SOURCE INFORMATION |
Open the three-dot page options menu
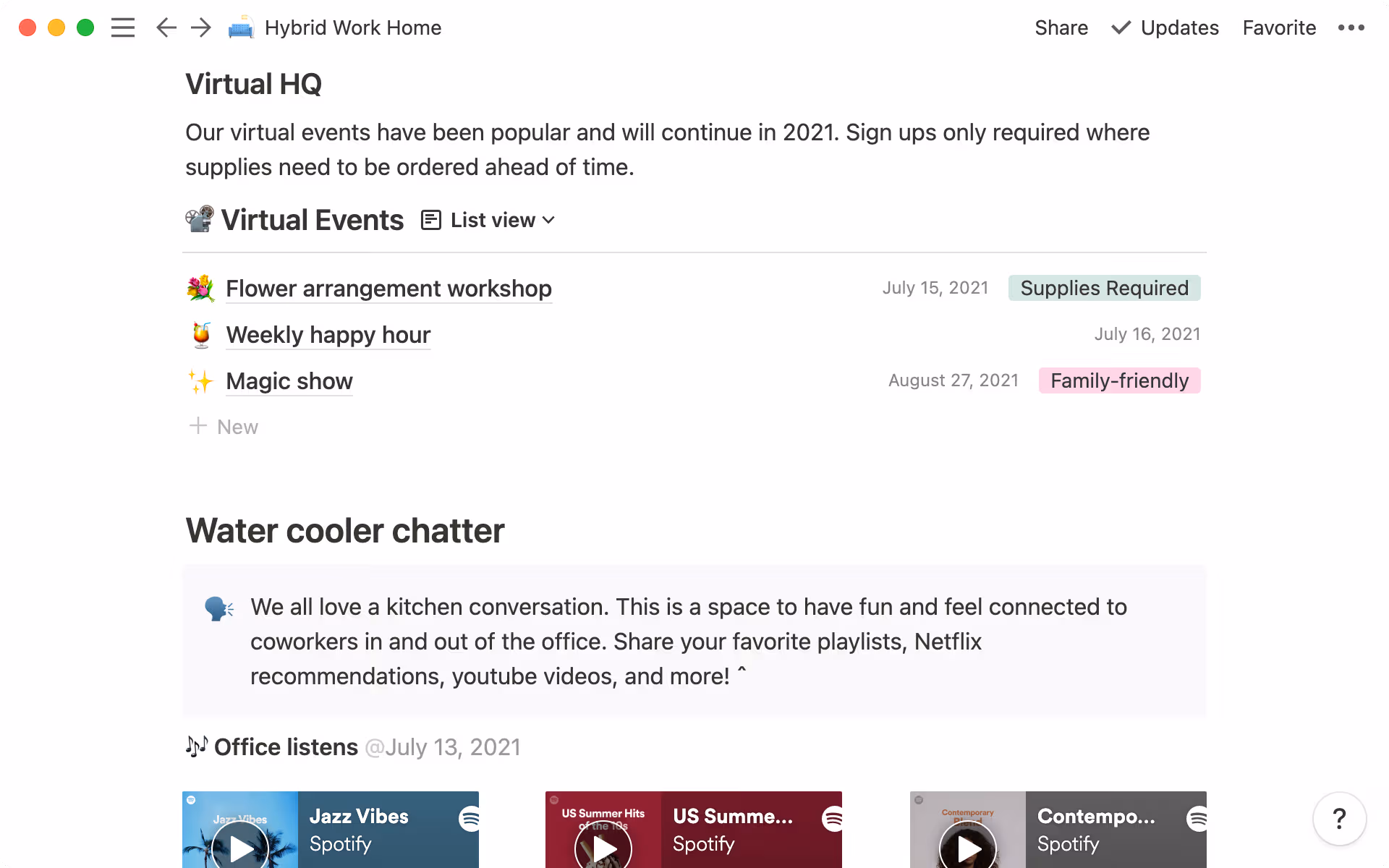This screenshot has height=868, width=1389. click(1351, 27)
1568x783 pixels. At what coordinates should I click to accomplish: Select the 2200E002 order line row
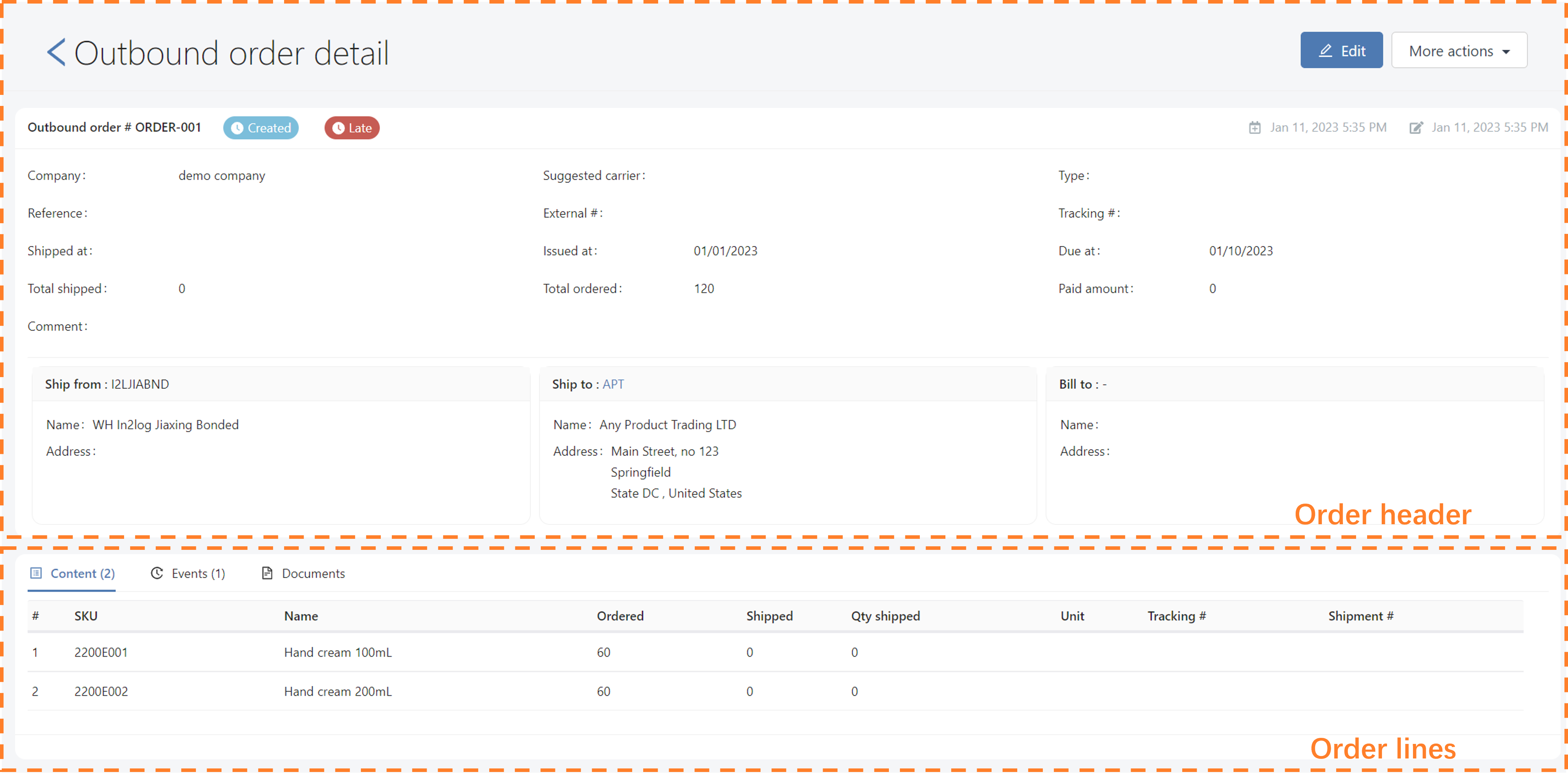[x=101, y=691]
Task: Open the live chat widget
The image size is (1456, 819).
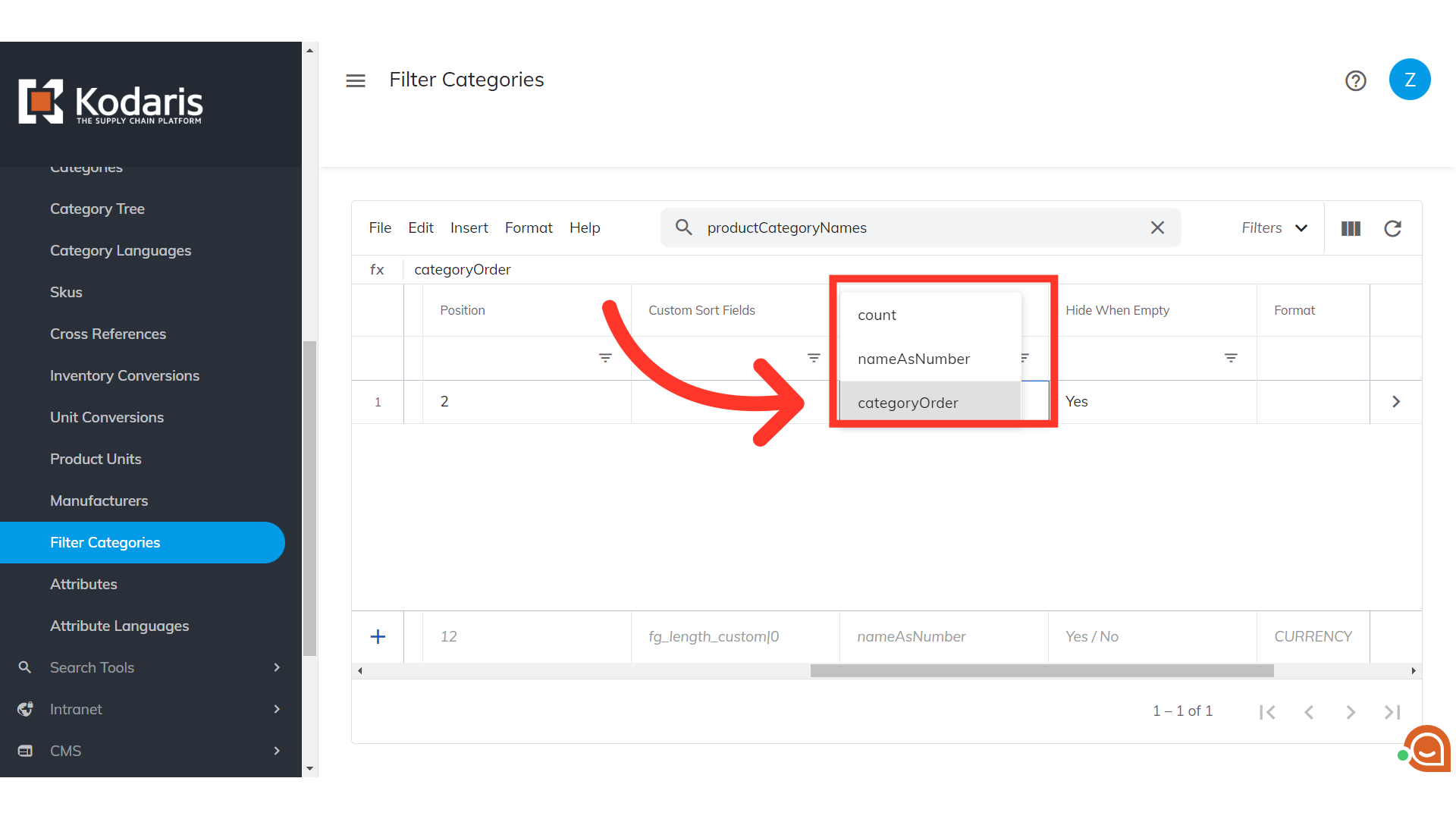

WHAT THE EXERCISE ASKS |
Only the lines from the one that holds "Task: Open the live chat widget" through the final line of the material should be reproduced, word for word, with the pictures omitted.

SOLUTION |
Task: Open the live chat widget
The image size is (1456, 819).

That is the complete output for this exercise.